Every store I have ever gone into has a full line of fashionsfor women size 2 to size 16 or 18. Of course, if you frequent the shops that cater to the teeny bopper set, you'll have a problem with anything larger than a 12 (Le Chateau or La Senza Girl come to mind).
In fact, I have never _had to shop_ in specialty stores for "deviant" physiognomies even though I am 5'8" and weigh over 180 lbs.
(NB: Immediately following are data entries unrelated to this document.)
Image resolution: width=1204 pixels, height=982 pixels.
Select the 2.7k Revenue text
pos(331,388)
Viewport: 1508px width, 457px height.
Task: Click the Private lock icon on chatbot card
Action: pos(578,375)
The closest I ever came to a conversation like Ms. Mernissi described was in Nice, France in one of the more tourist-rappy boutiques. When I refused to buy a particularly clingy top because it showed all the wrong curves, the saleswoman suggested I invest in a solid foundation garment so that I could 'contain my large proportions' and wear the latest slinky fad. Needless to say, I did not immediately rush out of the store, desperately embarassed by the suggestion that I am not a size 6. I am no more a slave to the dictates of the latest fashion than anyone else I know.
I am a Western Feminist by virtue of being born female, and I am no one's slave, despite the fact that my clothing is off the rack, and not custom made(and no, I do not live in t-shirts or Mu-mus.)
I suggest that Ms. Mernissi would do well to consider the meaning of 'Feminism' in matters of more consequence than the latest clothing fads, or her own physical proportions.